At Cleveland Road, we define success as a dramatic improvement in limb function, permanent relocation of the patella, and return to normal or near normal activity. This is expected in >90% of patients.
The complication rate for these procedures is low. Infections uncommonly develop and when they do, usually resolve completely with proper treatment. Rare complications include pin breakage and migration. Anesthesia also carries a small risk of complications, however we use the same drugs and monitoring equipment that are used in humans and anesthetic complications are rare.
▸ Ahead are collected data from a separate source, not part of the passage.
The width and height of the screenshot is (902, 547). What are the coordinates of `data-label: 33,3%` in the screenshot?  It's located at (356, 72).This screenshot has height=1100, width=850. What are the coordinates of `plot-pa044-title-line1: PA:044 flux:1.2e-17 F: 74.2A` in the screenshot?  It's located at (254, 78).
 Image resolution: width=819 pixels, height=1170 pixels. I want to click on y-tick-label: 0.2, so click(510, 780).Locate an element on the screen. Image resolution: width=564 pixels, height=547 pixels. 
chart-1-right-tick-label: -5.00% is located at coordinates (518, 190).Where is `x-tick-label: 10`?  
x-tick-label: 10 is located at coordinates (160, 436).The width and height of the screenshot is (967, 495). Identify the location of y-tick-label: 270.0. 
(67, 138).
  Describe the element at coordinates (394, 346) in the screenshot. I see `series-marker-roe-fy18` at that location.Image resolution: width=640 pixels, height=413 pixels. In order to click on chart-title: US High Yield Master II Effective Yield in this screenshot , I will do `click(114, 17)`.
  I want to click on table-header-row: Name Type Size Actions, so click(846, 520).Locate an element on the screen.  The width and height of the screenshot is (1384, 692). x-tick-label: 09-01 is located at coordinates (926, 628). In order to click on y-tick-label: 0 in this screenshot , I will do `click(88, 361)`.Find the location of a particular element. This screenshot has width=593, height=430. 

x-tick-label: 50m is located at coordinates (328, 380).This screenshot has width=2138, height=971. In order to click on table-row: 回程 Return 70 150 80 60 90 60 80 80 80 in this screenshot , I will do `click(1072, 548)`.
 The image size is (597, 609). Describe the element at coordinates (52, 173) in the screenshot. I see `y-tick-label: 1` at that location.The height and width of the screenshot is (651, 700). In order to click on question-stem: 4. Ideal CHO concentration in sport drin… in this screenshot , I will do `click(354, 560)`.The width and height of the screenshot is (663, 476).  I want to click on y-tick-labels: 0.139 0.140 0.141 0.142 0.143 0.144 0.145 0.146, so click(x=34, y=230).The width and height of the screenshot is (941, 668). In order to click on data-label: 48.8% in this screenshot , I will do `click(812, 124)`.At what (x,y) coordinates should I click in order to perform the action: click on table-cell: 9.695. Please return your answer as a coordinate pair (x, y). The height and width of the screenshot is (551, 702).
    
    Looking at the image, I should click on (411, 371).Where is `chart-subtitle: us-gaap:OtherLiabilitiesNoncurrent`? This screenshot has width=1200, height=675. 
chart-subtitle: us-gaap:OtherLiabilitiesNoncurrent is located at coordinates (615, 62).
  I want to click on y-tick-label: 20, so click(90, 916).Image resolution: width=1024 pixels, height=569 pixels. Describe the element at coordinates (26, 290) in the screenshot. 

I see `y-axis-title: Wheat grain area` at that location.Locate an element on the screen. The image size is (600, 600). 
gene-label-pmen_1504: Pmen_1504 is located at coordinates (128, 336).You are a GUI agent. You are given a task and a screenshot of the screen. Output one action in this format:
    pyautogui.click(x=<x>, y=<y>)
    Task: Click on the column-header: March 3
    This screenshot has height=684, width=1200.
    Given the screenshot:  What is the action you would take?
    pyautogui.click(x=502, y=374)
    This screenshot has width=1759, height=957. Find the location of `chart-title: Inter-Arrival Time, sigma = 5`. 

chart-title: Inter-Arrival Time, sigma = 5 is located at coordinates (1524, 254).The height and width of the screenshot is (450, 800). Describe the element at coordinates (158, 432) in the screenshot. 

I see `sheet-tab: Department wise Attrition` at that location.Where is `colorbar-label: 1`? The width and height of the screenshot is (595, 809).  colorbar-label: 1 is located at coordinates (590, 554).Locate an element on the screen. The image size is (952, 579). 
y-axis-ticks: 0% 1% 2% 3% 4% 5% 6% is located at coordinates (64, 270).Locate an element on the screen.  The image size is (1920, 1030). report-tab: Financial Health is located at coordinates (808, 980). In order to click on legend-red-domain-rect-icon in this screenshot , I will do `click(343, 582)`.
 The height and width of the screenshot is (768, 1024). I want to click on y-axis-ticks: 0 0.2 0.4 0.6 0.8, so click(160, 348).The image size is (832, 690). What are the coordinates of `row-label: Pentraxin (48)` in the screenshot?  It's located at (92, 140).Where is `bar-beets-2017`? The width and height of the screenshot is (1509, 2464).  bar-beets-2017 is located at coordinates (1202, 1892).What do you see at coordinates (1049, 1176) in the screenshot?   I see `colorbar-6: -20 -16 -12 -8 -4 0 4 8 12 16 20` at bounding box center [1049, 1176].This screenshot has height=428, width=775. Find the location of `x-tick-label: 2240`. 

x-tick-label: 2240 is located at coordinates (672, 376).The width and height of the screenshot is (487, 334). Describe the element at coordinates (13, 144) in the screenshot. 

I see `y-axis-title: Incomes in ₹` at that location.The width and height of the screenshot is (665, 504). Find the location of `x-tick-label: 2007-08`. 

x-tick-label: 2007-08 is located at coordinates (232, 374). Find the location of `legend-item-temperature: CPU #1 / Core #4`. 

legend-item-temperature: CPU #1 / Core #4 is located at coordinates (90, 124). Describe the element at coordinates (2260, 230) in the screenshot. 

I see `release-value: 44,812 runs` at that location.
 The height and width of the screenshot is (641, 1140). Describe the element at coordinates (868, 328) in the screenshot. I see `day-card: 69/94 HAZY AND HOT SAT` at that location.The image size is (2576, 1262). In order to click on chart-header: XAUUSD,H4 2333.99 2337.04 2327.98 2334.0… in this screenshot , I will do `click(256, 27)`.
If your pet has any medical conditions such as heart murmurs, kidney disease, breathing difficulties or liver disease, please be sure to discuss these preexisting conditions with us so that appropriate steps can be taken to ensure safety with anesthesia for your pet.
What happens after surgery?
The majority of postoperative care involves restriction of your dog’s activity. No off-leash activities are allowed. Inside the house, your pet should avoid flights of stairs and slippery floors. No running, jumping or playing is allowed for the first six weeks after surgery. When your dog is not under your direct control, he/she should be confined to a small room, cage, or crate.